Die 23-jährige Lady GaGa ist einer der illustresten Stars der Gegenwart. Über die Sängerin ist bereits eine Menge geschrieben worden. Beim Lesen bereits erschienener Artikel sollte sich daher ein umfassendes Bild ergeben. Ein Portrait in Presse- und Selbstaussagen.

Als eines der ersten portraitierte sie das US-amerikanische W-Magazine im Oktober 2007 unter dem Titel “Going GaGa for Lady Gaga”. Darin erwähnt die damals noch brünette und bis dahin ausschließlich zu lokaler Berühmtheit gelangte New Yorkerin ihre früheren Tätigkeiten als Strip-Tänzerin und Songschreiberin für Britney Spears und die Pussycat Dolls.

Auch von ihrem Hang zum  bloßen Tragen von Unterwäsche statt stoffreichen Hosen, der ihr bereits eine polizeiliche Vorladung wegen Erregung öffentlichen Ärgernisses einbrachte, ist hier erstmals Rede. Bis heute gibt Stefani Joanne Angelina Germanotta (so ihr wohlklingender bürgerlicher Name) Hot Pants, knappen Bodies und Strumpfhosen den Vorzug vor züchtigeren Beinkleidern.
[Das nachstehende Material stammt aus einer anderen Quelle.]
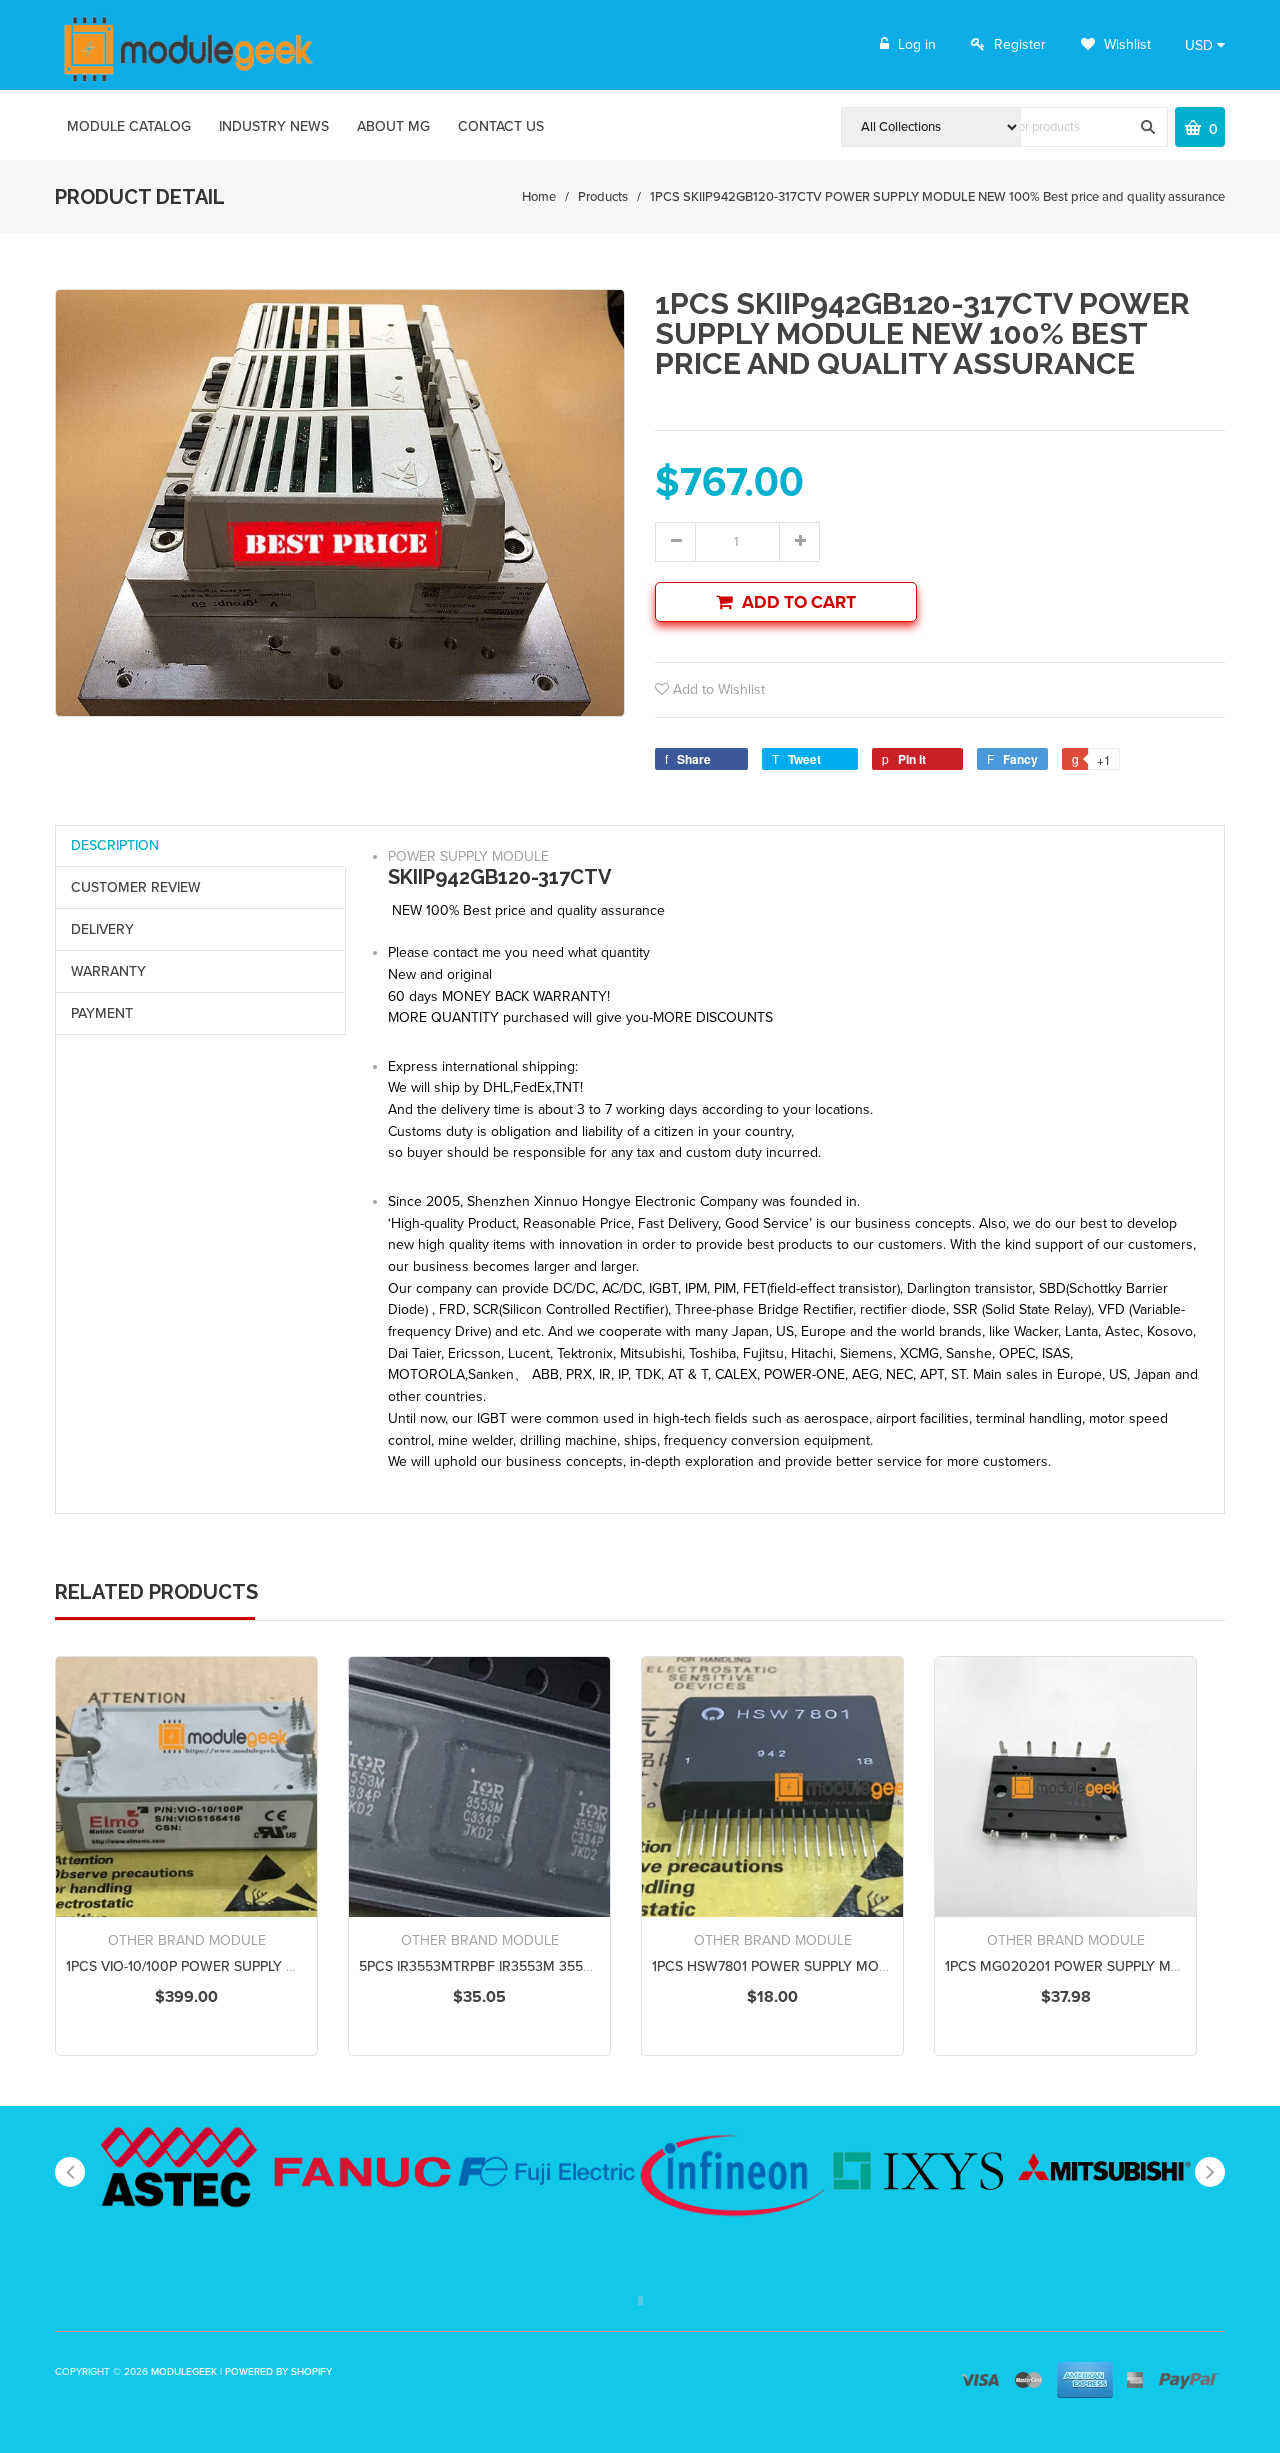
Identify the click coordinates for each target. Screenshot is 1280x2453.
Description (115, 845)
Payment (102, 1013)
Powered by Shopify (278, 2372)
„Die heimliche Tochter von Doris Day und dem Terminator“

Die Bild-Zeitung bietet erwartungsgemäß kaum nützliche Interpretationshilfen. Das Boulevardblatt arbeitet sich an wenig einfallsreichen Wortspielen mit dem Künstlernamen der Sängerin ab: “Liebe Lady, wie gaga ist das denn?”, “So Gaga ist die Lady wirklich” und “Dieser US-Star ist gar nicht «Lady», sondern nur «gaga»”. Ansonsten zeigt das Blatt, was es – neben reißerischen Artikelüberschriften – am besten kann: Schnappschüsse von so genannten Busen-Blitzern während eines Konzerts.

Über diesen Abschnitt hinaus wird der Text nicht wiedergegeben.